*SUPPLIED PASSAGE*.
↓

I apologize for my absence. I could give you a number of reasons for my lack of postage, among them beginning wedding planning and starting my first year as a teacher. I could tell you I have a tough class this year and I’ve been swamped with trying to figure out how to manage them. I could tell you I just didn’t have time. All these reasons are true, but what I’m really trying to say here is…
Teaching is hard.
Not hard like math was hard. Not hard like vodka is hard. I mean hard like going outside when it’s -45 degrees and asking yourself why you live where the weather hurts your face (and you can’t come up with any good reasons but you know you’ll never leave).
This is the hardest job I’ve ever had. I often find myself asking, “Do I really want to keep this up?” “Maybe I should think about another profession” and “An office job sounds really freaking nice right about now”.

↑

*Text and element pointing records*.
↓

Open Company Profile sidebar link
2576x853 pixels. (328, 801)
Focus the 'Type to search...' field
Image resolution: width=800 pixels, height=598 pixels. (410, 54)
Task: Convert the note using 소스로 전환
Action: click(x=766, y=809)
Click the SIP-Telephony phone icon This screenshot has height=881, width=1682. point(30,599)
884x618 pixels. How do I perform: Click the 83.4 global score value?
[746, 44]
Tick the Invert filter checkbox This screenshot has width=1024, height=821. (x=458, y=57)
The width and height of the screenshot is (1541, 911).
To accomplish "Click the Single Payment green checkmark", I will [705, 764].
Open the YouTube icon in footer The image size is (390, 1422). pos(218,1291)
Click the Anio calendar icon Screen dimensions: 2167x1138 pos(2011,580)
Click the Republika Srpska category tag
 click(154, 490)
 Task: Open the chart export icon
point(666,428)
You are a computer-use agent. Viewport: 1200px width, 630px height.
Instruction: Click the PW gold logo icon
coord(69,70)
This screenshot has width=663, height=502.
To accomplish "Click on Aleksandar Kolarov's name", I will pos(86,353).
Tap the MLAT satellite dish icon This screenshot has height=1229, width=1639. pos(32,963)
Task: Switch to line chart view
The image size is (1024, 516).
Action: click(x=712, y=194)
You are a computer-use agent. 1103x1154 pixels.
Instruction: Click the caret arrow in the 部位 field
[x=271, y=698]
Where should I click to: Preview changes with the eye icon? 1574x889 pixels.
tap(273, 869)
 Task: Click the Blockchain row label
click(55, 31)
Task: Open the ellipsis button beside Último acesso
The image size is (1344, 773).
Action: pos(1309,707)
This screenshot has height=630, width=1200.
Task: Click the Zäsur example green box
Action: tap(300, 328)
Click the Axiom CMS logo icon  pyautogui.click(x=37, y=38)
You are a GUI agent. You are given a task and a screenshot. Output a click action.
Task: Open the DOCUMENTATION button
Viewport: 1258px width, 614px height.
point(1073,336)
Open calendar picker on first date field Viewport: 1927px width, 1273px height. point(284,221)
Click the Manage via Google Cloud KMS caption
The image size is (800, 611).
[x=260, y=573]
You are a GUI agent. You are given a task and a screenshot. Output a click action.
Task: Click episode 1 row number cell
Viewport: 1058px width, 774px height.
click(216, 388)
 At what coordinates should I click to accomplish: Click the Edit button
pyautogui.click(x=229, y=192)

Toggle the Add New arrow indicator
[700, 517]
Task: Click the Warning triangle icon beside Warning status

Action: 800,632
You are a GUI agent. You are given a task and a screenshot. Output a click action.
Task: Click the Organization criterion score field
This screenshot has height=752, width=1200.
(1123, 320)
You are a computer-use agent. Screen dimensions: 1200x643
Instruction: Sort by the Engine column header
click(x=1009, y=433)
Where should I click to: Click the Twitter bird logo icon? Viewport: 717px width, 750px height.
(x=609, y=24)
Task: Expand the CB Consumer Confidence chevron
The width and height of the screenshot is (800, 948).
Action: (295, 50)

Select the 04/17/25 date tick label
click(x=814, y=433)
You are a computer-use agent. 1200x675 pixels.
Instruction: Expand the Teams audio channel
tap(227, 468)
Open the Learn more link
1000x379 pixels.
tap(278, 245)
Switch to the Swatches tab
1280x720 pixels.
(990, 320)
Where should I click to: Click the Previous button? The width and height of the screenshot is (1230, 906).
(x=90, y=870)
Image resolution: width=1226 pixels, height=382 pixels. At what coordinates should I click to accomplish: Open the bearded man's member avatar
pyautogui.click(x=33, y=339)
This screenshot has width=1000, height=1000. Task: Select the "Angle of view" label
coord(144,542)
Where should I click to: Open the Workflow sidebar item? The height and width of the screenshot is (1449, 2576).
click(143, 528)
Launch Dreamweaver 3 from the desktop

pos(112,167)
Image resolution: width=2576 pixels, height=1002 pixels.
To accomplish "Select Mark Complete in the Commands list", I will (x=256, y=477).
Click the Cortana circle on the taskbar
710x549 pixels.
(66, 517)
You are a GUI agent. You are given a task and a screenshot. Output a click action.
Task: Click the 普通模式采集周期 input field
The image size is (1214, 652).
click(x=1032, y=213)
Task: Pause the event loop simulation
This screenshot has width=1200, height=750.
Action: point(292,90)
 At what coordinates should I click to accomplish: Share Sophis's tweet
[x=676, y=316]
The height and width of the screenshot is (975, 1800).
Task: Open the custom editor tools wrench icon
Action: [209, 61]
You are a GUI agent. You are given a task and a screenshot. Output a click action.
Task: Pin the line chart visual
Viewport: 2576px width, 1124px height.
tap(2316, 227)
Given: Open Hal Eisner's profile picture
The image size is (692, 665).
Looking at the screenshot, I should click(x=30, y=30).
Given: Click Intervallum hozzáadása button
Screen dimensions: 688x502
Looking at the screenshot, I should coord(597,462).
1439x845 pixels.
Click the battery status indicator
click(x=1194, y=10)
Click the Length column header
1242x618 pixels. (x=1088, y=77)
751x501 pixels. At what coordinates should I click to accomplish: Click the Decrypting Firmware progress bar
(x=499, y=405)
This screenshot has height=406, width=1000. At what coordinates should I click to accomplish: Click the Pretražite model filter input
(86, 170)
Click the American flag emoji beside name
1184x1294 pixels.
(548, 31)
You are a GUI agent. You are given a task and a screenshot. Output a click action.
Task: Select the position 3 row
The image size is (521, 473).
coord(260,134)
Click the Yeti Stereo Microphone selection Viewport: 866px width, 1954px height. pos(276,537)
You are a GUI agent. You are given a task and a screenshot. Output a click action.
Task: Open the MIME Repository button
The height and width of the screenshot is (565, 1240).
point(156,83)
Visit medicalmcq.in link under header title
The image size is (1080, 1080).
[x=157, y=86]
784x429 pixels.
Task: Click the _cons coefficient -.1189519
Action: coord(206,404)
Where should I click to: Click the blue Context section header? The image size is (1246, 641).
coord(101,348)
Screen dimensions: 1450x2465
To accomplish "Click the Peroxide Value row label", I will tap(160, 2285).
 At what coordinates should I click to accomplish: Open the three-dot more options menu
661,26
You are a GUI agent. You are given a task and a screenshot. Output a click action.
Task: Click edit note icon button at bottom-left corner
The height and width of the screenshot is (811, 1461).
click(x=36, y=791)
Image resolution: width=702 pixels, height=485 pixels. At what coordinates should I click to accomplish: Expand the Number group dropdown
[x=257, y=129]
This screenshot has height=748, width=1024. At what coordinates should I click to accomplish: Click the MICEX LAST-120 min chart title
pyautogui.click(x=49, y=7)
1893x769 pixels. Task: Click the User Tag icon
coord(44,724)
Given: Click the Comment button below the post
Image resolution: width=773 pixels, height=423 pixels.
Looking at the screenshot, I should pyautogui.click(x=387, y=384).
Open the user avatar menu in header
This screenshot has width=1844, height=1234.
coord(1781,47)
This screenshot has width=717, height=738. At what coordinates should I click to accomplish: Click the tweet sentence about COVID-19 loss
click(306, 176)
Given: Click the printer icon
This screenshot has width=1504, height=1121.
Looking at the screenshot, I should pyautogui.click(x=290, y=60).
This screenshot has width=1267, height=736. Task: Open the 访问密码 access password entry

↑

*PROBLEM REQUIREMENTS*. Carry on the post about how hard teaching is, starting right after its last sentence.

*SOLVED EXERCISE*.
But….I stick with it. I stick with it because I know after 3 months I’d be sick of that office job, but after 3 months of teaching I’m not sick of school. I stick with it because I know I would miss the constant interaction with tiny minds and the consistencies (and inconsistencies) they face each day. I stick with it because I honestly believe that “it gets better after the first year” (If I had a nickel for every time I heard that….). I stick with it because I like my colleagues and how they always build each other up and never shoot each other down.
Mostly, I stick with it because at the end of the day I actually enjoy teaching. Today was a bad day – the kids were chatty, my patience was waning, the power went out so we couldn’t take our online benchmarking test (so I had to reschedule it twice because of other unforeseen circumstances and by that point I was throwing my hands in the air in surrender). At the end of a bad day I can’t wait to go home, but I still stop in to talk to other teachers, play piano for the music teachers, and pause to get that one math building exercise from another teacher.
There are three things people have told me so far this year that have turned my mood around instantly.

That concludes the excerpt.